Global Resilience Partnership Press Release 05 December COP25, Madrid, Spain.
The world has made significant development progress over the past decades, but these gains have been uneven and often come at the cost to our climate, environment, and marginalized sectors of society. Innovative resilience approaches allow vulnerable people and places to thrive in the face of surprise, uncertainty and change, but they are not being applied in enough geographies, nor at the scales required.
The 2019 IPCC report on oceans and the cryosphere highlights how sea level rises linked to emissions will threaten more than 1 billion people and cause trillions of euros in damages to global economy. By investing in agile and equitable resilience initiatives, the future can be repositioned for millions.
Michael Szönyi, Flood Resilience Programme Lead at Zurich Insurance said: ‘‘There is a strong likelihood that we will miss the 1.5 degrees threshold, irrespective of mitigation work. We have to intensify adaptation and mitigation preparations for that possibility, right now.’’
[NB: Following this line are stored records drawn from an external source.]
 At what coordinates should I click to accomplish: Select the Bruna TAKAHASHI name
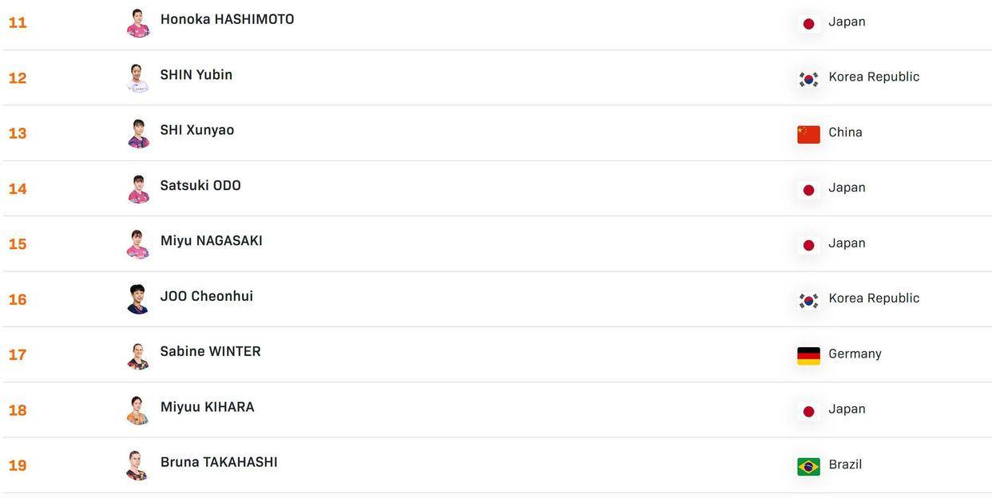[x=219, y=462]
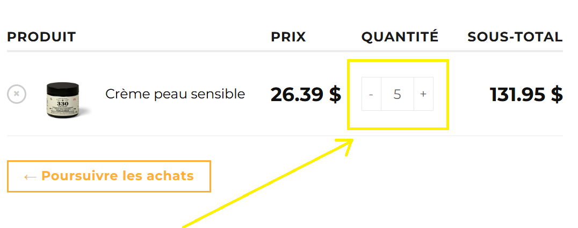The height and width of the screenshot is (228, 578).
Task: Open the Crème peau sensible product link
Action: (175, 94)
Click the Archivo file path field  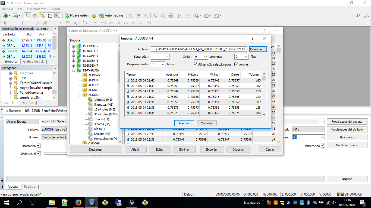pyautogui.click(x=199, y=49)
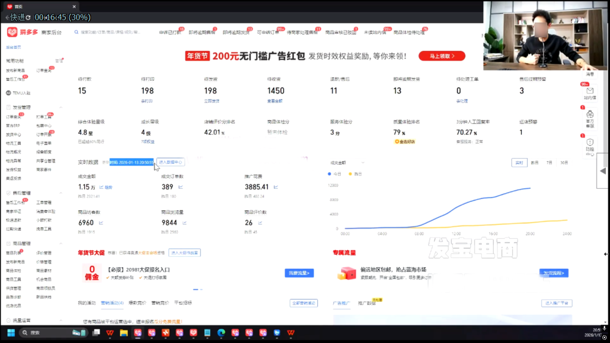Open Microsoft Edge from the taskbar
Image resolution: width=610 pixels, height=343 pixels.
pyautogui.click(x=221, y=333)
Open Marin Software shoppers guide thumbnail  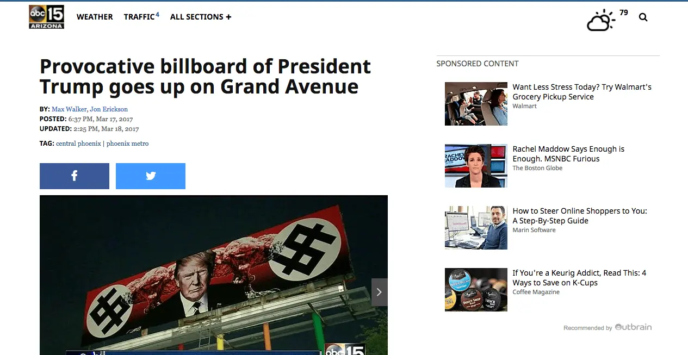click(476, 228)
Building pre-event resilience is more cost- effective than investing in post-event response and recovery, for every 1 USD invested in resilience, 4 USD is saved in recovery costs. Working through a resilience lens can simultaneously assist vulnerable populations to mitigate the escalating climate emergency, adapt to extreme weather and social-economic shocks and close the financial gap in disaster response costs.
‘‘Despite compelling results, proven resilience approaches that combine mitigation and adaptation approaches are not being used at the scales needed. The Global Resilience Partnership is accelerating understanding of resilience as a component in the response to the climate emergency in our daily work and through our engagements at COP25.’’ Said Deon Nel, CEO, Global Resilience Partnership (GRP).
‘‘Whilst GRP works with influencing significant policy mechanisms, we are also addressing the big issues on the ground.’’ Said Smita Sanghrajka, International Development Advisory Services Partner, KPMG East Africa.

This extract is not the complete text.